Who are we?
Mission / Values
Reporters Without Borders (RSF) defends the right of every human being to have access to free and reliable information. This right is essential to know, understand, form an opinion and take action on vital issues in full awareness, both individually and collectively.
Our mission? Act for the freedom, pluralism and independence of journalism and defend those who embody these ideals.
Our mandate is in the spirit of Article 19 of the Universal Declaration of Human Rights, and of the major declarations and charters relating to journalistic ethics, notably the Munich Declaration of the Duties and Rights of Journalists.
RSF applies the following principles:
- Mutual respect and dialogue, non-discrimination, a collective work spirit, concern for professional and personal accomplishment, the right to alert, respect for the environment.

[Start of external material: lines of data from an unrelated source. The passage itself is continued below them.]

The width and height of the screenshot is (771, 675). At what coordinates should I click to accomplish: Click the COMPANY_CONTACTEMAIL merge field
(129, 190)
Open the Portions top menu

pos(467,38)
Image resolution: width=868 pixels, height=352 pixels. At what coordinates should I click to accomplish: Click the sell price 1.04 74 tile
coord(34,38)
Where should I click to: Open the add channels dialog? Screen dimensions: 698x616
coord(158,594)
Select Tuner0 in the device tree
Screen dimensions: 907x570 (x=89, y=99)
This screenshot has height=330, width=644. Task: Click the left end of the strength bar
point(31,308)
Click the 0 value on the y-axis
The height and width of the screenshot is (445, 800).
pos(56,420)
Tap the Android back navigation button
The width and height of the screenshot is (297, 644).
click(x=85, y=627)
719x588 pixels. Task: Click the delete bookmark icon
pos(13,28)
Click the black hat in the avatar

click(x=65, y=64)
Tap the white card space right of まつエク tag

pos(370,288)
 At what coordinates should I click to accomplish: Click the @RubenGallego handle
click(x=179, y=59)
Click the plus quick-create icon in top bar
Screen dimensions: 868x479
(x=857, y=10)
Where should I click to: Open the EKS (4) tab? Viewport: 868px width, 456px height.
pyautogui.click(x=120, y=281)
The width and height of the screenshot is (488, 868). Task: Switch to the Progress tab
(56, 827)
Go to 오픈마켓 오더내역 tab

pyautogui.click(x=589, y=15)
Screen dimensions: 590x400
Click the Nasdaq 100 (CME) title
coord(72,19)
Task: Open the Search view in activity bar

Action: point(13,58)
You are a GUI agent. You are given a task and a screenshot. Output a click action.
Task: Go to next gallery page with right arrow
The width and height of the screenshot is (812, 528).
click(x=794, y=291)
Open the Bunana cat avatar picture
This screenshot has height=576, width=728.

- Transparency of decision-making processes and accounts, refusal of corruption and conflicts of interest.
We define our strategic objectives completely independently, and do not accept any financial, skills or in-kind donations that could influence our strategic and operational choices.
Reporters Without Borders (RWB) is an international non-profit organisation governed by principles of democratic governance. We are neither a trade union nor a representative of media companies.
Founded in 1985 in Montpellier by four journalists, RSF is at the forefront of the defence and promotion of freedom of information. Recognised as a public interest organisation in France since 1995, RSF has consultative status with the United Nations, UNESCO, the Council of Europe and the International Organization of Francophonie (OIF).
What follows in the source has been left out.